Species of spider wasp

Entypus fulvicornis is a species of spider wasp belonging to the family Pompilidae. It is found in North America.

==Taxonomy==
Entypus fulvicornis was first formally described as Pompilus fulvicornis in 1867 by the American entomologist Ezra Townsend Cresson who placed it in the subgenus Priocnemis.

==Description==

Entypus fulvicornis are medium-sized to large wasps, though they are not as large as those in the genera Pepsis or Hemipepsis. The species has a muscled, strong physique, unlike many other spider wasps (excluding Pepsis and Hemipepsis). The wings are black or dark brown, as opposed to the wings of other species in the genus, which are orange. The antennae are yellow, a feature shared by many members of this genus.

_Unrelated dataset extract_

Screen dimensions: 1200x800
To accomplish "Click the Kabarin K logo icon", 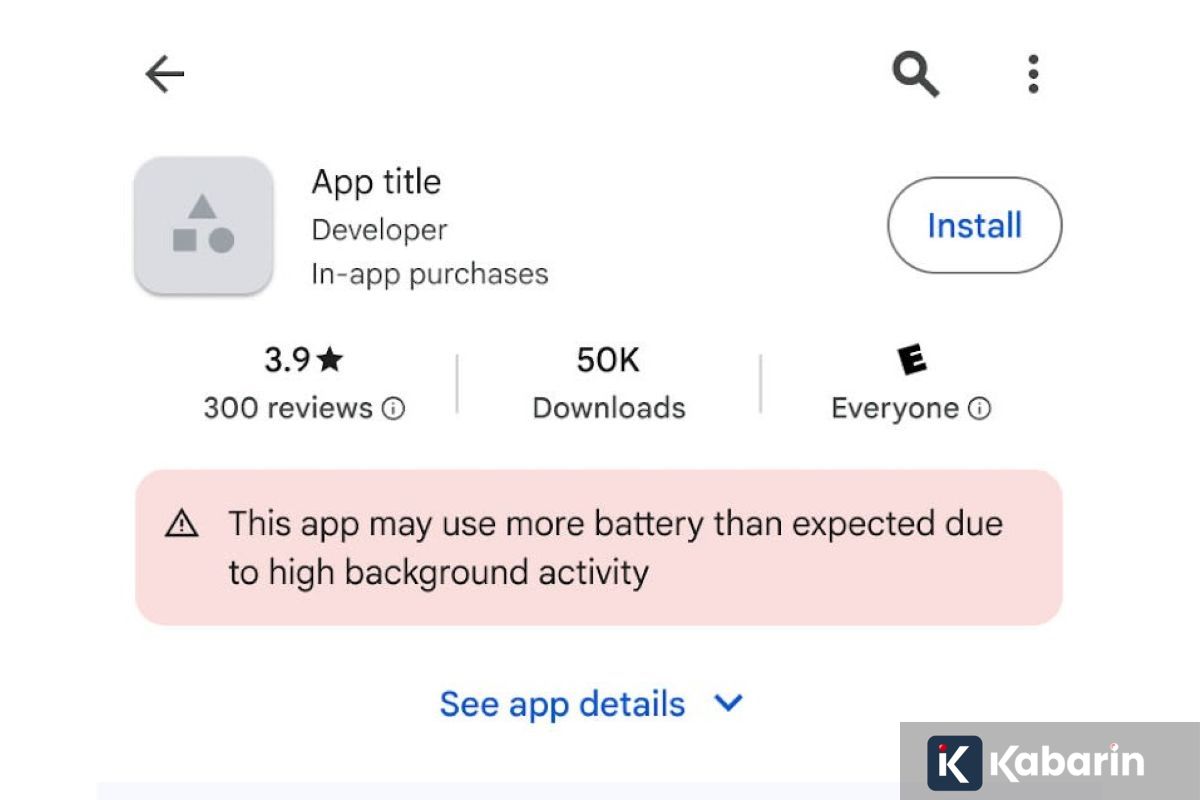I will pyautogui.click(x=954, y=763).
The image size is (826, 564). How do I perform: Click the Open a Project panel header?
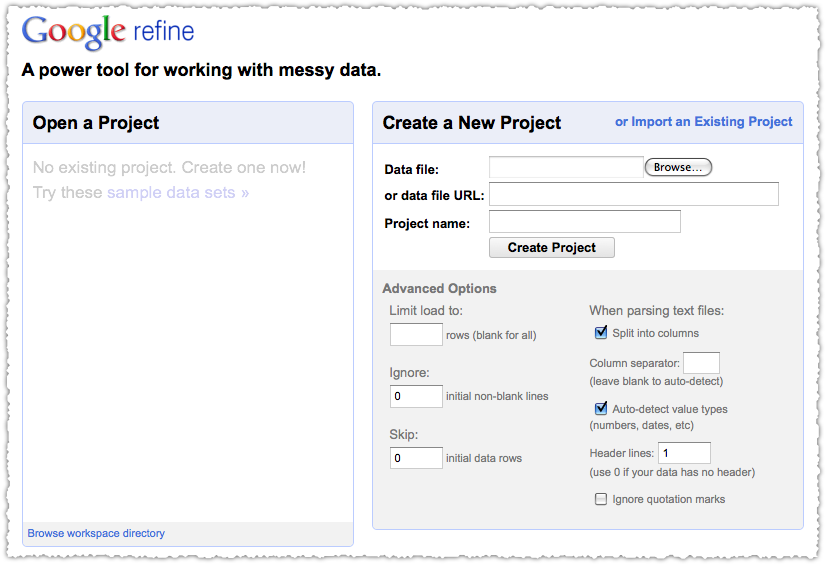pyautogui.click(x=188, y=123)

==Distribution and habitat==
Entypus fulvicornis is found in eastern North America. Typically found in open field, and forest edges. It is never found in deep woods.

==Biology==
Entypus fulvicornis has been observed hunting wolf spiders of the genus Hogna in Cape May County, New Jersey and the wolf spider Schizocosa avida in Myrtle Beach, South Carolina, in the latter case the female wasp was walking backwards across a lawn with a male spider held in the mandibles by the base of its left foreleg or pedipalp. In addition to wolf spiders this species has been recorded capturing the dark fishing spider (Dolomedes tenebrosus), a nursery web spider belonging to the family Pisauridae. Their nests are usually made in holes created by other animals. These wasps are typically encountered in the late summer or early autumn. The adults are also frequently seen drinking nectar from flowers. They have been recorded nectaring from a wide variety of flowers including species in the families Apiaceae, Asclepiadaceae, Asteraceae, Caesalpiniaceae, Euphorbiaceae, Fabaceae, Lamiaceae, Phytolaccaceae, Polygonaceae and Rubiaceae.

This species is mimicked by a species of stingless ichneumon wasp, Gnamptopelta obsidianator.